Designing a Simple Metrics Collection Service
Architecture for a lightweight metrics ingestion pipeline using a buffer, batch writes, and pre-aggregated rollups on Postgres.
Context
I needed to collect application metrics (request counts, latency percentiles, error rates) without depending on Datadog or similar services. The system had to ingest metrics from 20 application instances, store them efficiently, and support queries for dashboards and alerting. Total budget for the metrics infrastructure: $0 beyond existing Postgres.
Problem
Writing individual metric data points to a relational database at high frequency is a known anti-pattern. The write volume overwhelms the database, and querying raw data points for time-series visualization is slow. The solution requires buffering, batching, and pre-aggregation.
Constraints
- Ingestion rate: ~5,000 metric data points per second across all application instances
- Retention: raw data for 24 hours, 1-minute rollups for 30 days, 1-hour rollups for 1 year
- Query latency for dashboard: under 500ms for a 24-hour window
- Storage: Postgres (no TimescaleDB extension available on Neon)
- No additional services (no Kafka, no Redis, no InfluxDB)
- Metric types: counters, gauges, histograms (approximated via percentiles)
See also: Building a View Counter System With Postgres.
Design
Data Model
CREATE TABLE metrics_raw (
id BIGSERIAL,
metric_name TEXT NOT NULL,
tags JSONB NOT NULL DEFAULT '{}',
value DOUBLE PRECISION NOT NULL,
recorded_at TIMESTAMPTZ NOT NULL DEFAULT now()
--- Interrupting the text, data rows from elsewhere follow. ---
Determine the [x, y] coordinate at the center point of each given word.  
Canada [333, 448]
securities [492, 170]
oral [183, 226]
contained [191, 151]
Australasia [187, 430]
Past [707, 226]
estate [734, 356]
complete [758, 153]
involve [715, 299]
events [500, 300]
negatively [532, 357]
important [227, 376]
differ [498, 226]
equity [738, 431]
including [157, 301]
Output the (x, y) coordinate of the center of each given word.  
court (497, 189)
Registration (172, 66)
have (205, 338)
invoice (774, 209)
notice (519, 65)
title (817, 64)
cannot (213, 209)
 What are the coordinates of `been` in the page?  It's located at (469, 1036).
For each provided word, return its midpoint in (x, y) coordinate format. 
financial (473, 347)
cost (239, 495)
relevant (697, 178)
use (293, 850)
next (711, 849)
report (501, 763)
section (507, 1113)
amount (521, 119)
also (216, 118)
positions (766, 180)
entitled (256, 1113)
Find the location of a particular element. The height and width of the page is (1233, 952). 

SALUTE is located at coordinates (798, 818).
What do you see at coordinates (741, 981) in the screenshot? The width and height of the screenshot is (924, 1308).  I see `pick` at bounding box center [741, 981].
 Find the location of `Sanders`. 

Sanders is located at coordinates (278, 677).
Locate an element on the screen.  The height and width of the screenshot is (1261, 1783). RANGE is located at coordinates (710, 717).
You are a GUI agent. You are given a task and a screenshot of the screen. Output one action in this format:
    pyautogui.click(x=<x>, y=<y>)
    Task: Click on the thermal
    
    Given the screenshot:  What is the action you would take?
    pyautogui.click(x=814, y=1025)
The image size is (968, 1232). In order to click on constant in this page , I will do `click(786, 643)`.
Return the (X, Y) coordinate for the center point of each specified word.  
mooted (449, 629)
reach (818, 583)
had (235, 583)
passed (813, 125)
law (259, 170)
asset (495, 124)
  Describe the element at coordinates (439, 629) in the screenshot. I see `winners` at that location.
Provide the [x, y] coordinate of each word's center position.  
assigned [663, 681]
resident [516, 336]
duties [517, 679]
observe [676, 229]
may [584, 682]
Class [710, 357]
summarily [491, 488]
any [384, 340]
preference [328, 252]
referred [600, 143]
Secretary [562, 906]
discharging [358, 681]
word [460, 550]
) PARTITION BY RANGE (recorded_at);
CREATE TABLE metrics_1m (
metric_name TEXT NOT NULL,
tags JSONB NOT NULL DEFAULT '{}',
bucket TIMESTAMPTZ NOT NULL,
count BIGINT NOT NULL,
sum DOUBLE PRECISION NOT NULL,
min DOUBLE PRECISION NOT NULL,
max DOUBLE PRECISION NOT NULL,
p50 DOUBLE PRECISION,
p95 DOUBLE PRECISION,
p99 DOUBLE PRECISION,
PRIMARY KEY (metric_name, tags, bucket)
);
CREATE TABLE metrics_1h (
metric_name TEXT NOT NULL,
tags JSONB NOT NULL DEFAULT '{}',
bucket TIMESTAMPTZ NOT NULL,
count BIGINT NOT NULL,
sum DOUBLE PRECISION NOT NULL,
min DOUBLE PRECISION NOT NULL,
max DOUBLE PRECISION NOT NULL,
p50 DOUBLE PRECISION,
p95 DOUBLE PRECISION,
p99 DOUBLE PRECISION,
PRIMARY KEY (metric_name, tags, bucket)
);Partitioning metrics_raw by day allows efficient pruning (drop the oldest partition daily).
Ingestion Pipeline
Application Instance
-> In-memory buffer (flush every 5 seconds or 500 points)
-> HTTP POST to metrics API
-> Batch INSERT into metrics_raw
-> Rollup worker (every 60 seconds)
-> INSERT INTO metrics_1m ... ON CONFLICT UPDATE
Client-Side Buffering
Each application instance buffers metrics in memory:
class MetricsBuffer {
private buffer: MetricPoint[] = [];
private flushInterval: NodeJS.Timer;
constructor(private endpoint: string) {
this.flushInterval = setInterval(() => this.flush(), 5000);
}
record(name: string, value: number, tags: Record<string, string> = {}) {
this.buffer.push({ name, value, tags, timestamp: Date.now() });
if (this.buffer.length >= 500) this.flush();
}
private async flush() {
if (this.buffer.length === 0) return;
const batch = this.buffer.splice(0);
try {
await fetch(this.endpoint, {
method: 'POST',
body: JSON.stringify(batch),
headers: { 'Content-Type': 'application/json' },
});
} catch {
// Re-queue failed batch (with size limit to prevent memory growth)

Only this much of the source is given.